According to Accenture, 75% of insurance executives agree that AI will revolutionize the industry. But while adoption of these tools is growing, there’s a real danger that insurers could be missing out. Instead of using historical data, they need to find alternative stores of real-time, third-party data to drive innovation-fuelled growth. This is the kind of data on which the likes of Amazon, Google and Facebook have built their fortunes. By applying machine learning to this info, innovators like these are able to serve up compelling products their customers didn’t even know they wanted, personalized search results and advertising, must-read content, and much more.

In fact, the data that many of the largest tech firms process on their customers today could make them prime candidates to enter the insurance space themselves. This should be a wake-up call to the industry: respond by turning this threat to your advantage and you could drive significant competitive gains.

Teaming for success

How can insurers do this? By partnering with third-party sites as well as other firms whose business model leverages real-time data and analytics. The smart home is a great example. Modern gadgets produce data constantly as they communicate with the world around them. By accessing this information, insurers could reduce premiums and expedite claims by monitoring temperature levels or smart security systems, for example.

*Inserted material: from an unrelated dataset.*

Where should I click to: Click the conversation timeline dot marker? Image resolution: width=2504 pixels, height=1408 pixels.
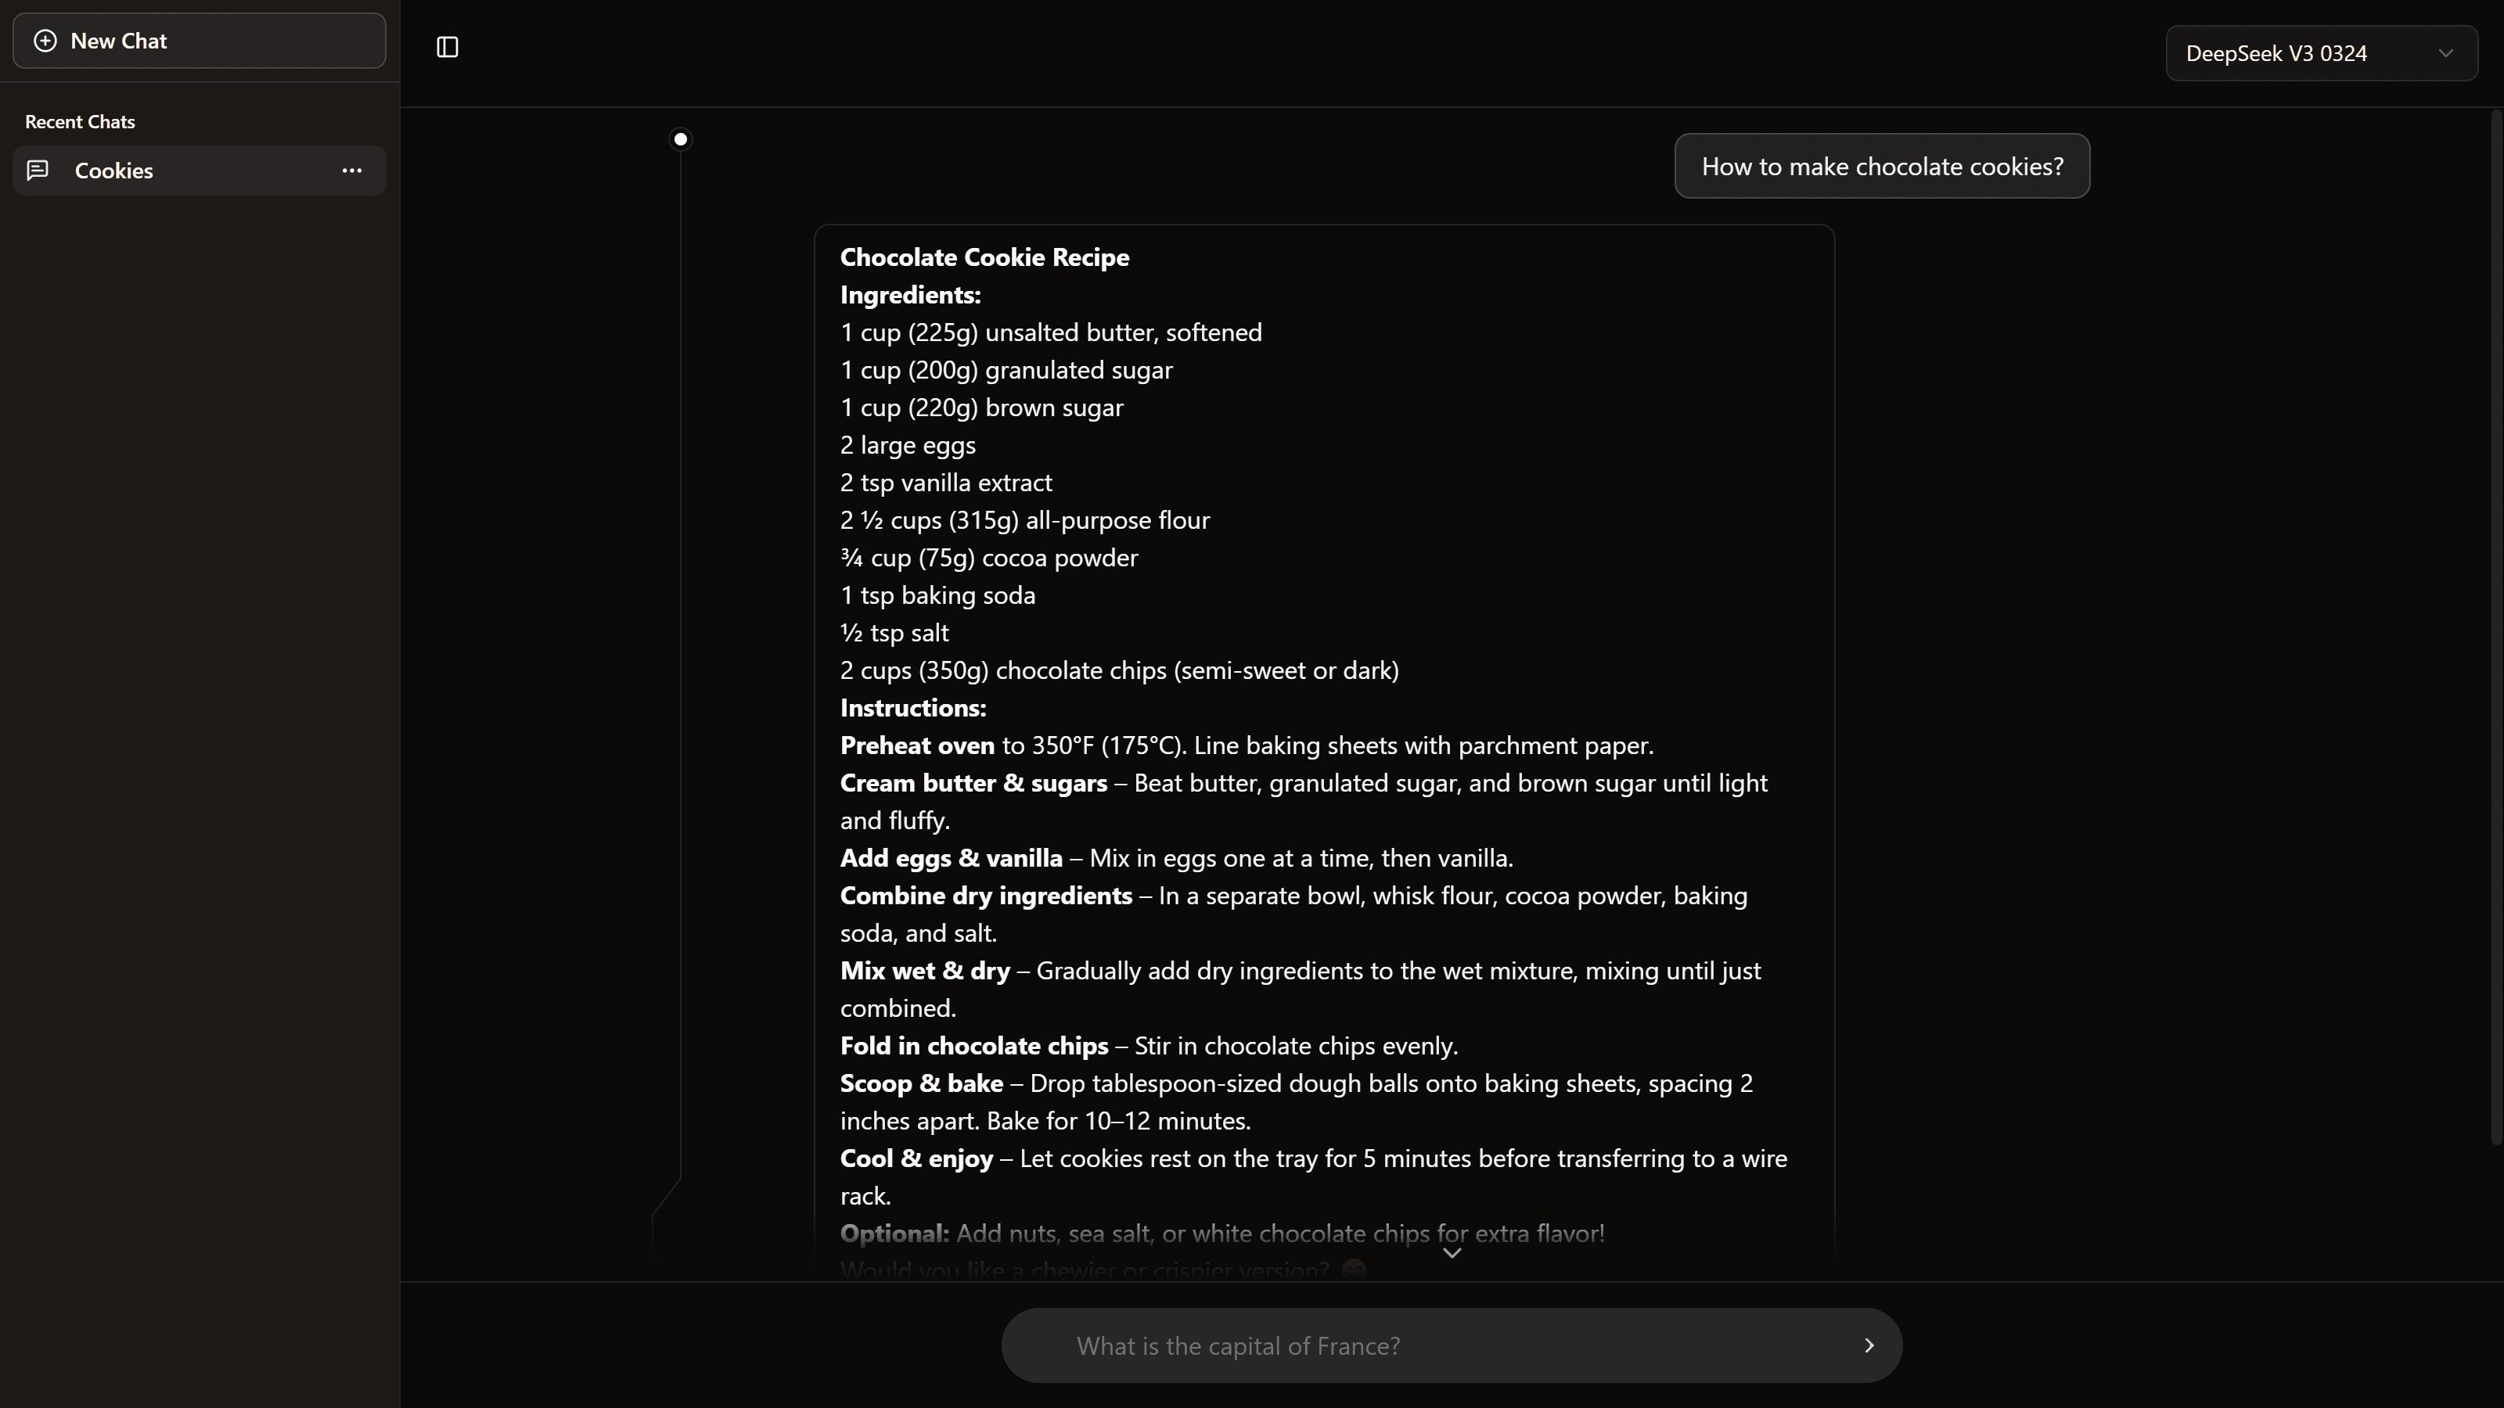click(680, 140)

In another scenario, an insurance firm partners with a shared workspace provider. By accessing the latter’s anonymized, real-time data, the insurer is able to offer small commercial risks more dynamic, personalized pricing. This approach also provides hassle-free customer on-boarding to the workspace provider, saving its business customers from a normally lengthy application process.

The same model could be applied to numerous sectors, from travel sites to logistics companies, payments providers, online property firms, mobility businesses, retailers and gig economy platforms. It’s a win-win for both insurer and its partner: driving growth on both sides by enabling online providers to add value for their customers by offering simpler, smarter insurance.

Getting there will require insurers to think very differently about how they view data: transitioning from a historic, closed approach to a dynamic, partner-led model. But it’s an opportunity waiting to be grasped by those with the ambition and appetite. If not, others will be ready and waiting to step in.